SUPERIOR COURT OF NEW JERSEY CHANCERY DIVISION: BERGEN COUNTY
Jun 25, 2019
DOCKET No. F-22393-18 (Ch. Div. Jun. 25, 2019)

Opinion

DOCKET No. F-22393-18

06-25-2019

MURPHY PROPERTY ACQUISITION, LLC, Plaintiffs, v. PFISTER CHEMICAL INC., f/k/a PFISTER CHEMICAL WORKS, INC.; JAMES BENDELIUS; ALAN BENDELIUS; STATE OF NEW JERSEY and UNKNOWN TENANTS, Defendants.

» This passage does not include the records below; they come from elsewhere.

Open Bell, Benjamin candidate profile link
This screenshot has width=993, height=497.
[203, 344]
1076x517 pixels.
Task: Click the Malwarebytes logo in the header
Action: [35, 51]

Appearances: David Stein, (Wilentz, Goldman & Spitzer, P.A., attorneys) for Plaintiff Arla Cahill, (Mandelbaum Salsburg, P.C., attorneys) for Defendants


NOT TO BE PUBLISHED WITHOUT THE APPROVAL OF THE COMMITTEE ON OPINIONS

OPINION

Appearances: David Stein, (Wilentz, Goldman & Spitzer, P.A., attorneys) for Plaintiff Arla Cahill, (Mandelbaum Salsburg, P.C., attorneys) for Defendants HON. EDWARD A. JEREJIAN, P.J.Ch.

This matter is before the court by way of a Motion for Summary Judgment, which was heard as a Motion to Strike the Answer, filed by Plaintiff on April 4, 2019. Defendants filed an opposition on June 11, 2019. Plaintiff filed a reply brief on June 17, 2019. The Court heard oral argument on June 21, 2019.

BACKGROUND

The plaintiff has established the uncontested material facts set forth below, which are pertinent to its right to foreclose.

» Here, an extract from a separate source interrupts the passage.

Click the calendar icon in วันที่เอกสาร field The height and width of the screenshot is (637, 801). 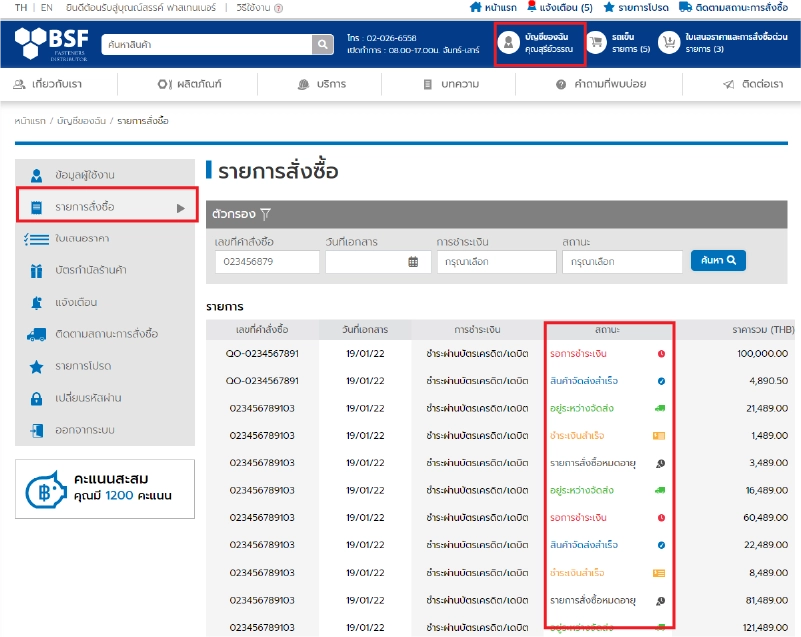(413, 262)
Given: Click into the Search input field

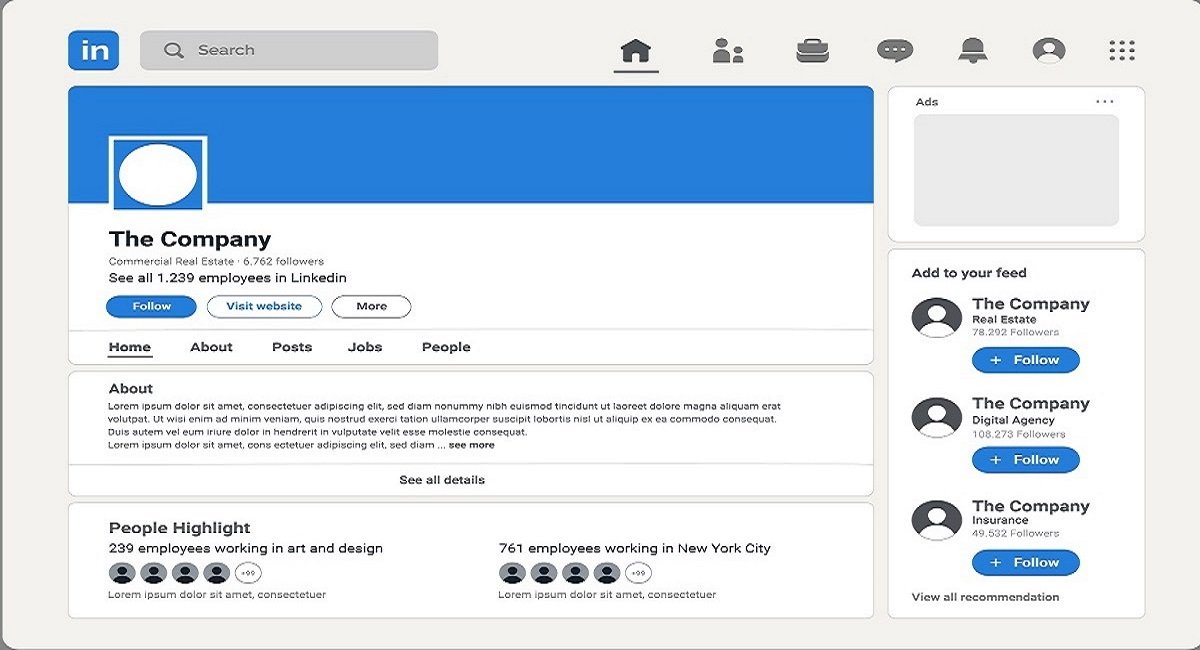Looking at the screenshot, I should 300,50.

On June 16, 2015, Defendant Pfister Chemical Inc. ("Defendant") entered into a Loan Agreement with 100 Mile Fund, LLC, the original lender,("Lender") borrowing the sum of $7,500,000.00, and executed a Promissory Note to secure that sum with a fixed interest rate of 12% per annum, commencing on August 1, 2015 and continuing until June 1, 2017, at which time the entire outstanding principal balance would be due and payable. See Adler Cert., at Exs. A and B.

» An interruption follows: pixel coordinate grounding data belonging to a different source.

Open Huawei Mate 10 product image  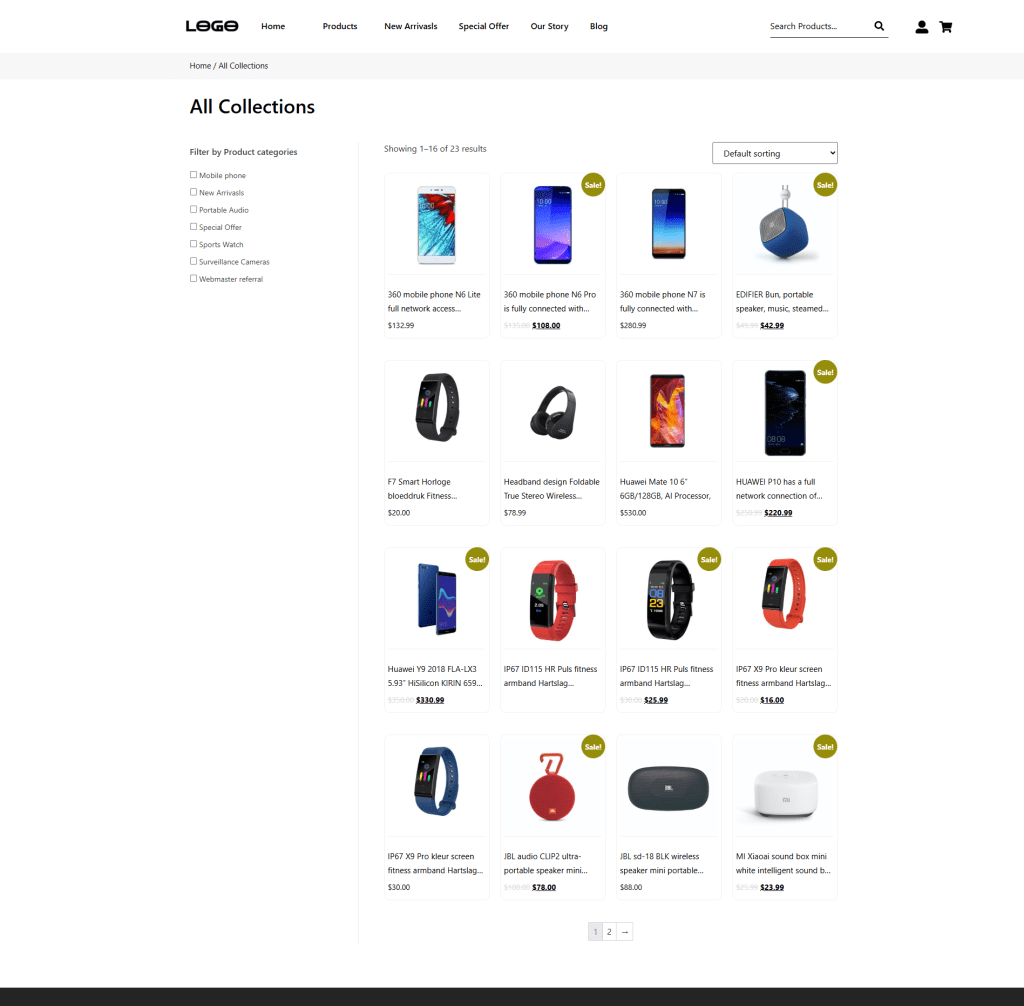coord(668,411)
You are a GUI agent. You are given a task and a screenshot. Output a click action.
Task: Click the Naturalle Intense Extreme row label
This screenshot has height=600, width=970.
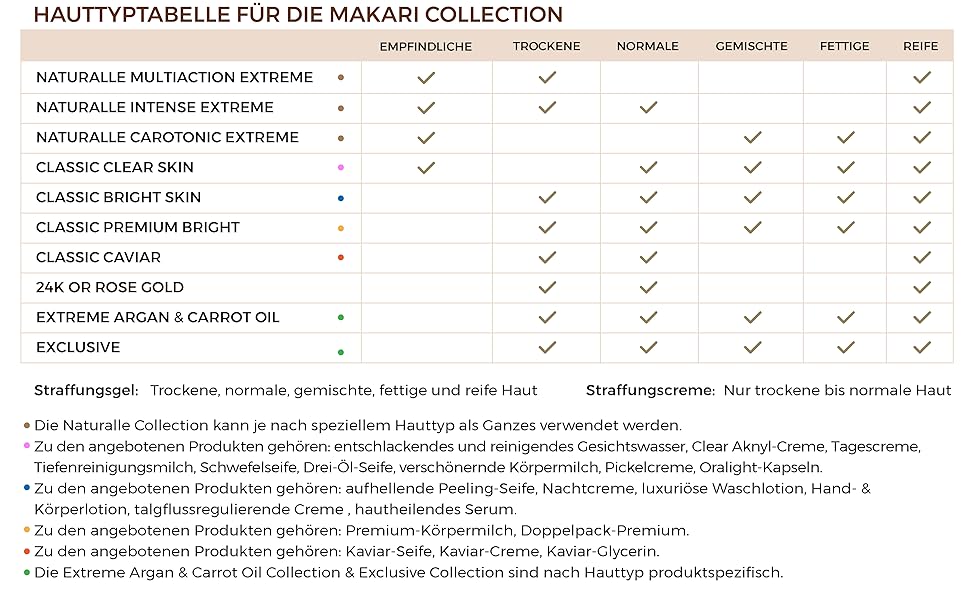[155, 107]
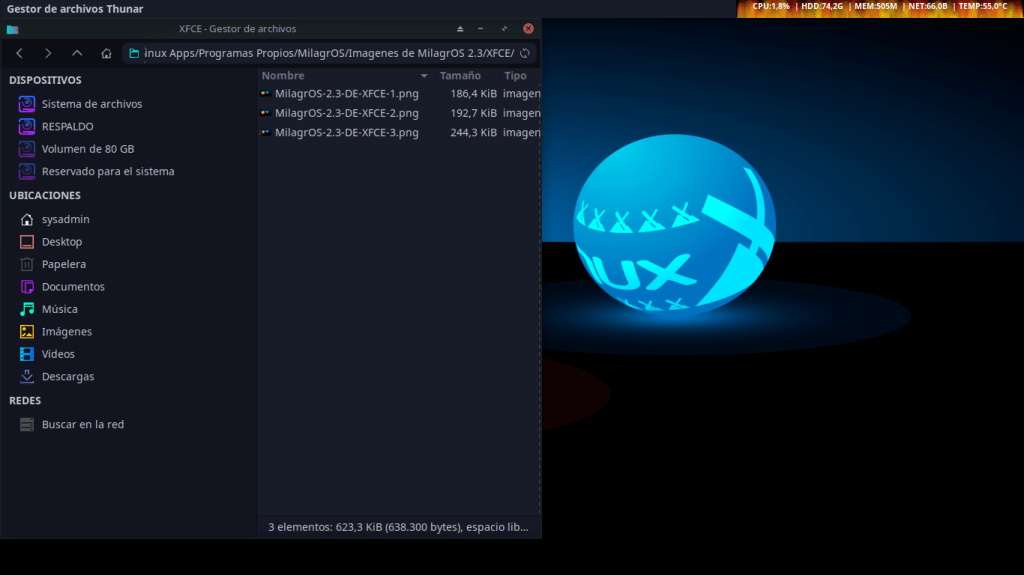This screenshot has height=575, width=1024.
Task: Click the CPU usage indicator in the top panel
Action: coord(770,7)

To secure payment of the original note, Defendant executed to Lender a Mortgage in the sum of $7,500,000.00, which was duly recorded on June 23, 2015 in the Office of the Clerk of Bergen County. See id. at Ex. C.

The Mortgage encumbers all real property commonly known as Railroad to Overpeck, designated as 1098 Route 46, Borough of Ridgefield, County of Bergen, State of New Jersey, Lot 1, Block 503 on the Tax Map of the Borough of Ridgefield.

To further secure the Original Note, on or around June 16, 2015, Defendant executed and delivered an Assignment of Leases and Rents, as well as an Environmental Agreement and Guaranty of Payment in favor of Lender. See id. at Exs. D, E, and F.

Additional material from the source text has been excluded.